Failure to Immediately Report and Investigate Alleged Abuse
Penalty
Summary
The facility failed to ensure that an allegation of abuse involving a resident was reported immediately to the state agency and the facility administrator, as required. The resident, who had significant cognitive and physical impairments including dementia, hypovolemia, cirrhosis, and dependence on staff for daily care, reported to multiple staff members that she experienced rough handling and yelling from staff during care. She described being treated roughly by two nursing assistants, which caused her pain for several days, and stated that one staff member consistently yelled at her. The resident communicated these concerns to various staff members, but was unable to provide specific dates due to her cognitive and physical limitations. Multiple staff interviews revealed that several staff members were aware of the resident's complaints of rough care and verbal abuse. Some staff reported these concerns to their supervisors or nurse managers, while others did not report them, either because they did not witness the incidents firsthand or because they believed the resident frequently complained. One staff member reported the allegations to the state agency independently, but not on behalf of the facility, citing a lack of trust in the facility's willingness to investigate or act on such reports.

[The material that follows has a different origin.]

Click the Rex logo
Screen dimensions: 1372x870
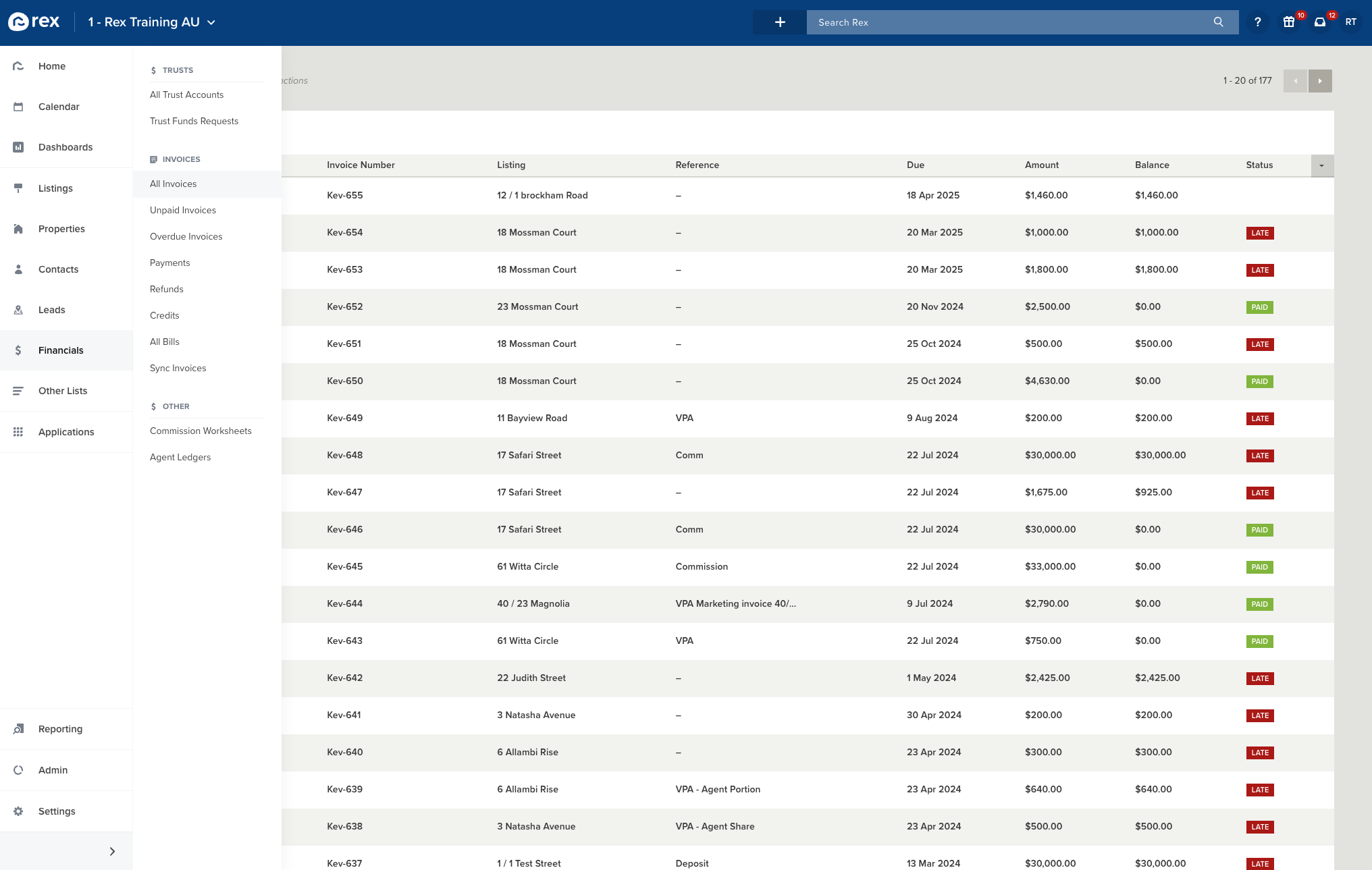click(34, 22)
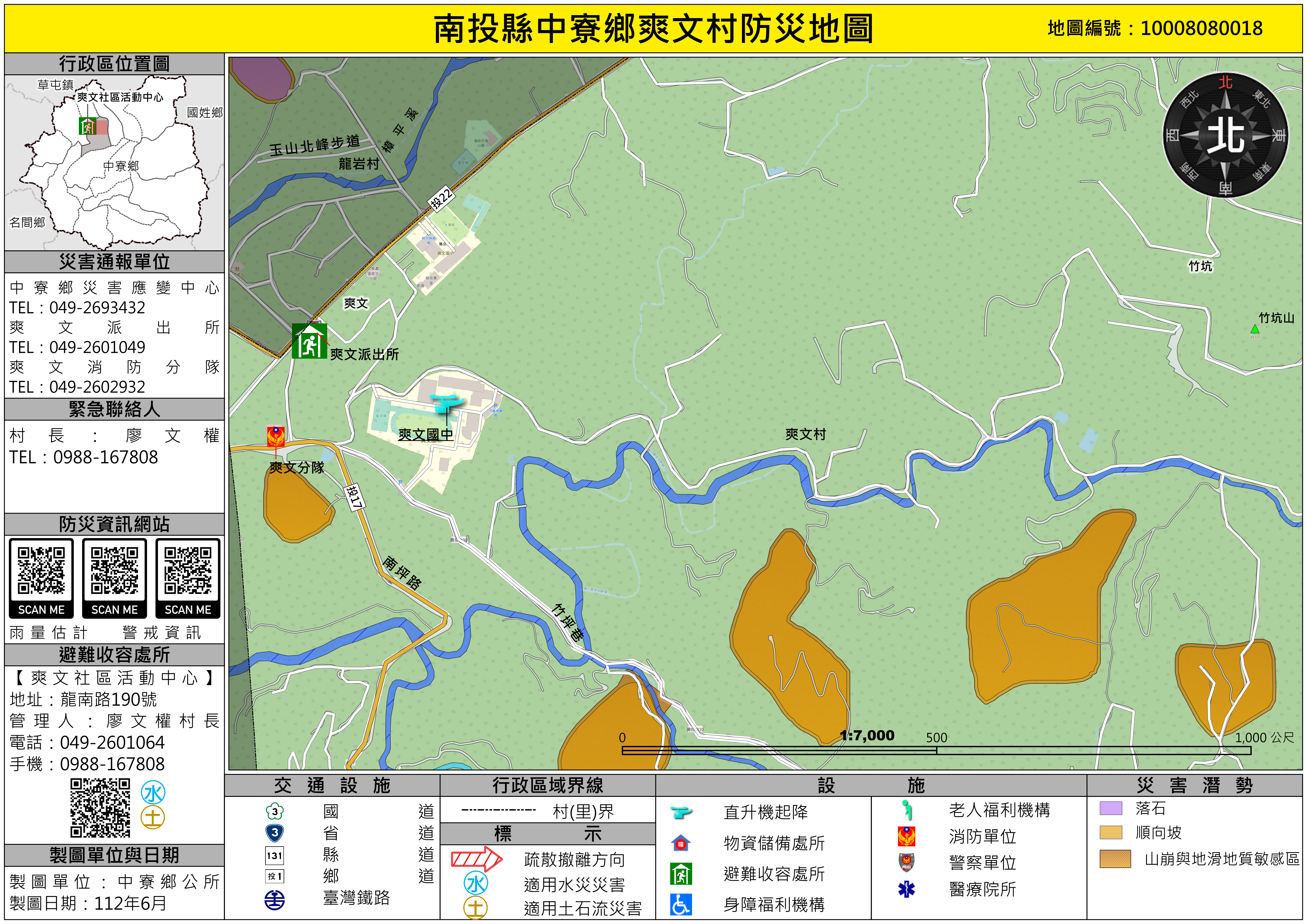Click the police unit badge in legend

[x=906, y=862]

The facility's grievance log did not contain any entries related to the resident's complaints during the relevant period. The nurse manager and administrator both indicated that they had not received specific reports of abuse or rough care regarding the resident, and the nurse manager admitted to not investigating rumors of possible abuse. The facility's policy required immediate reporting of suspected abuse, neglect, or mistreatment to both the facility and the state agency, but this protocol was not followed in this case. As a result, the required immediate reporting and investigation of the abuse allegation did not occur as mandated.